Evidence of the complainant
31. The complainant was, at the time of the events complained of, a teacher at Copland College. One of the subjects he taught was English as a second language.
32. He said that the department had approved as homestay hosts teachers in colleges who were Australian and had much worse locations and their home conditions were much worse than his. They had been approved to have as many students and either male or female as they wished. He said that there was a bus stop just across the road from his house. Other students with homestay families had to walk between 5 and 10 minutes to catch a bus to school. Another teacher at Copland College had applied for a homestay student later than he did and she was immediately given not only one but, he thought, two or three students. The student attended the school at which the teacher was employed. The complainant said that the department had approved as homestay families people from Italian, Philippino, Vietnamese and other backgrounds who were not native speakers of English.
33. He met with Ms Narelle Hargreaves, the director of schools, in around May 2002. At that meeting she had told him that homestay families should be Australian.

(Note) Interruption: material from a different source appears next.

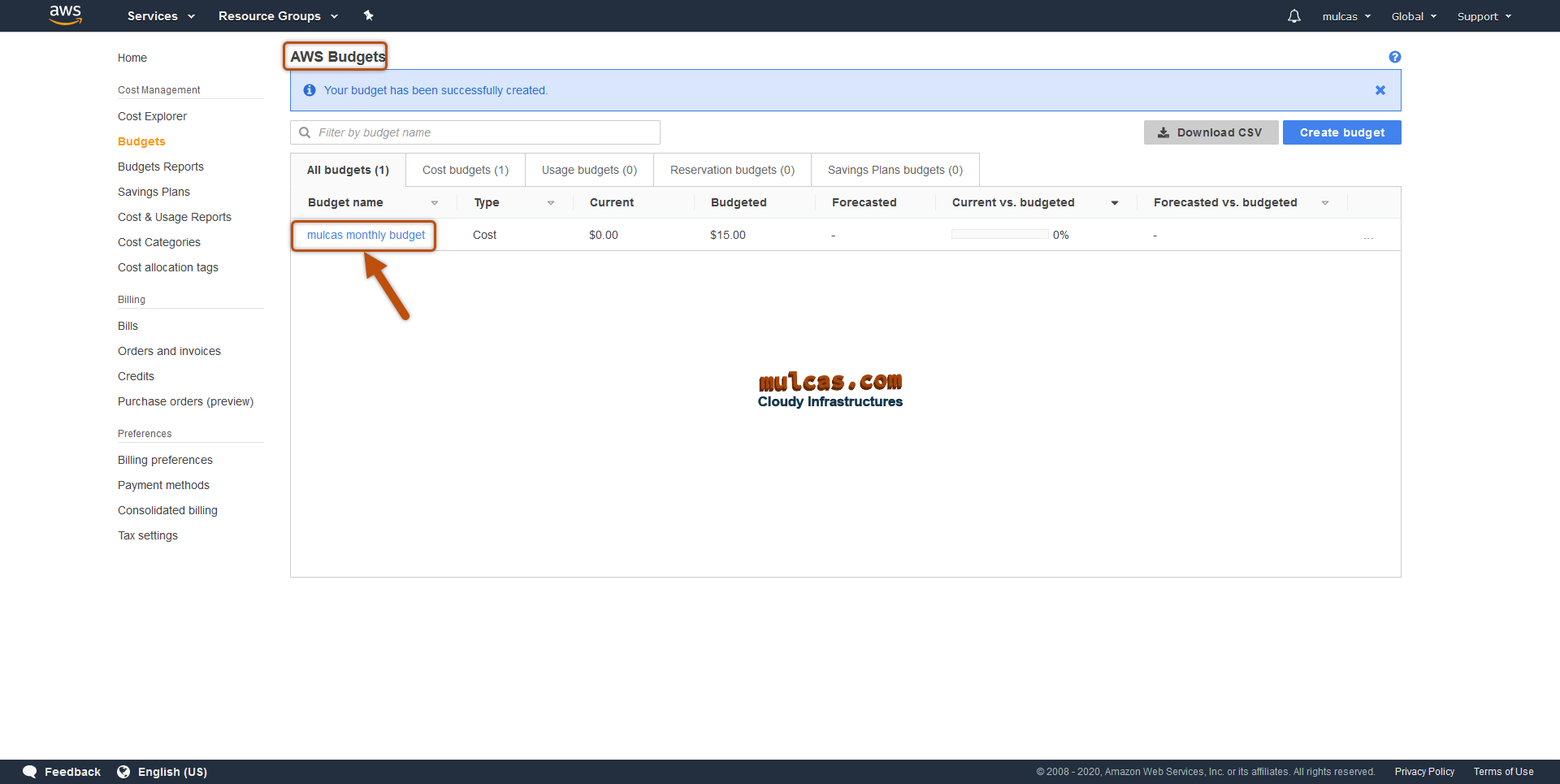Click the blue help question mark icon

[x=1394, y=57]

34. He produced in evidence a letter from the department dated 23 March 2004 which advised that an audit of the homestay register indicated that a police check was not attached to his file. He was requested to have all members of his family over the age of 18 to complete a form and return it to the IEU. He also produced a letter dated 3 September 2004 from the department confirming that his home had been visited and had now been placed on the homestay register.

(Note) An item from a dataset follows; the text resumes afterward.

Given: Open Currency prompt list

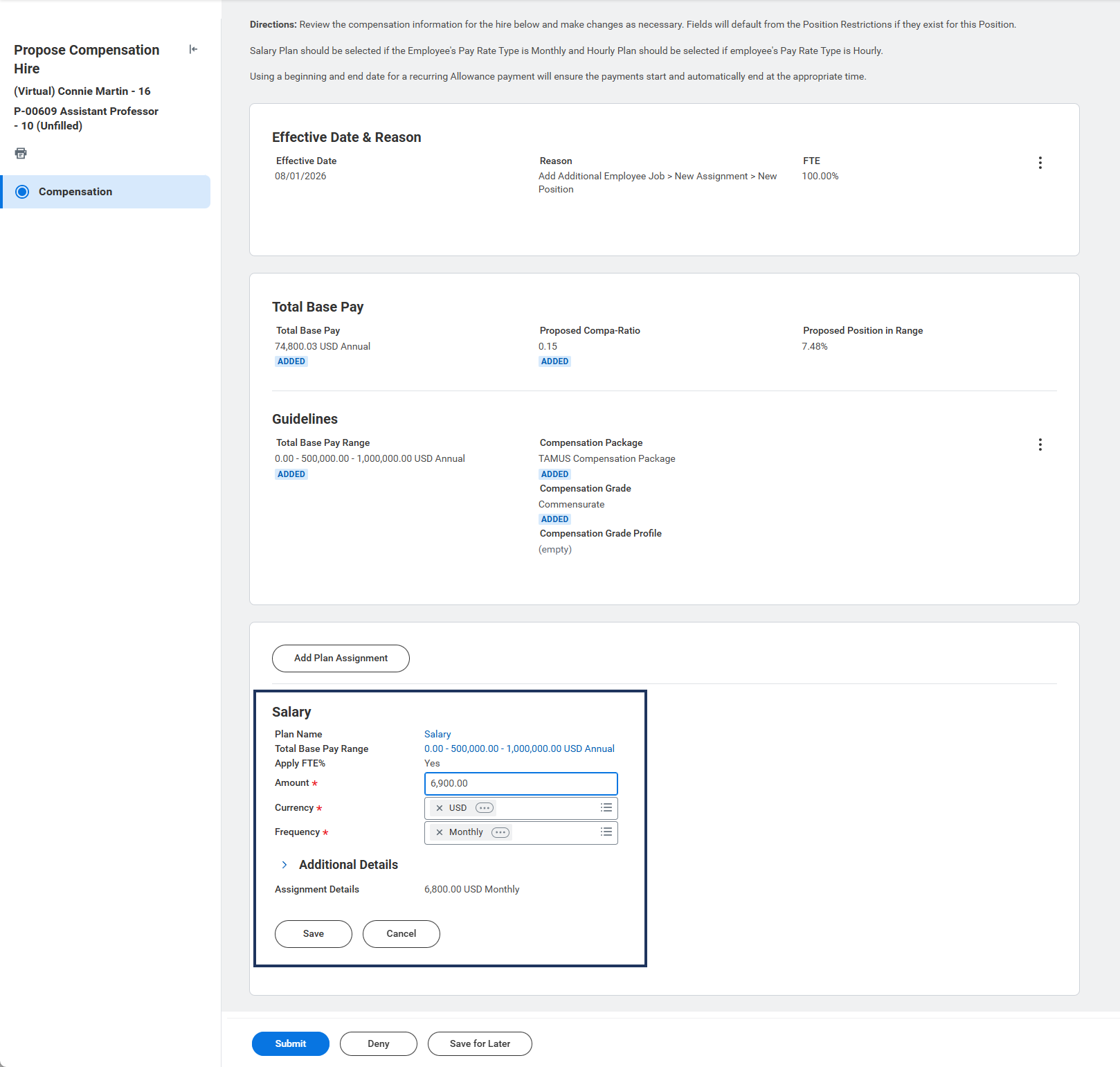Looking at the screenshot, I should (606, 808).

35. Between 2001 and 2005 the complainant said that he had spoken to between 200 and 250 students participating in the program and they had indicated to him that their motive in participating in the program was to enable them to get an Australian university degree.
36. He produced in evidence a floor plan of his house. It showed a house comprising a master bedroom with ensuite bathroom, three other bedrooms, a study, a dining/living room, a kitchen, a family/meals room, a rumpus room and a double garage.
37. He produced in evidence a statement of Junwin (“Ci Ci”) Jiang dated 11 April 2003. Ms Jiang said that she was a student at Copland College. She had asked the complainant if she could move into his home as she was not happy with her then homestay arrangement. She said that she had never been invited by the complainant to stay at his home.
38. In cross-examination the complainant said that his two daughters, aged 6 and 9 at the date of his homestay application, slept in the room shown as bedroom 2 on the house floor plan and his son, then aged 3, slept in another bedroom, although he sometimes slept in his parents’ bedroom. He said that, if allocated two female homestay students in accordance with the preference he had indicated on his application, one of them would sleep in one of the bedrooms indicated as such on the floor plan and the other in the room shown as a study.
39. He agreed that in May 2001 a student had asked if he could live in his house and he had agreed. He had been approached by another student in June 2001 and he agreed to him moving into his house also. The two students were aged over 18 years and had not been referred to him by the IEU. It was a private arrangement. One of the students had stayed until July 2002 but the other had left sometime earlier. He said it would have been possible for him to have hosted other students under the homestay program in addition to the two male students because his son could sleep in the complainant’s bedroom, his two girls could stay in one bedroom and there were three rooms which could be used as bedrooms plus the rumpus room at the back of the house which could be used as an additional bedroom. He said that as some families used garages as bedrooms, he could use the rumpus room as an extra bedroom. He agreed with the suggestion put to him that, if the department had a choice between the arrangement which he had sought for his house and placing a student in a house where there was a spare bedroom as distinct from a rumpus room or study that would have to be used for a bedroom, the proper choice would be the former.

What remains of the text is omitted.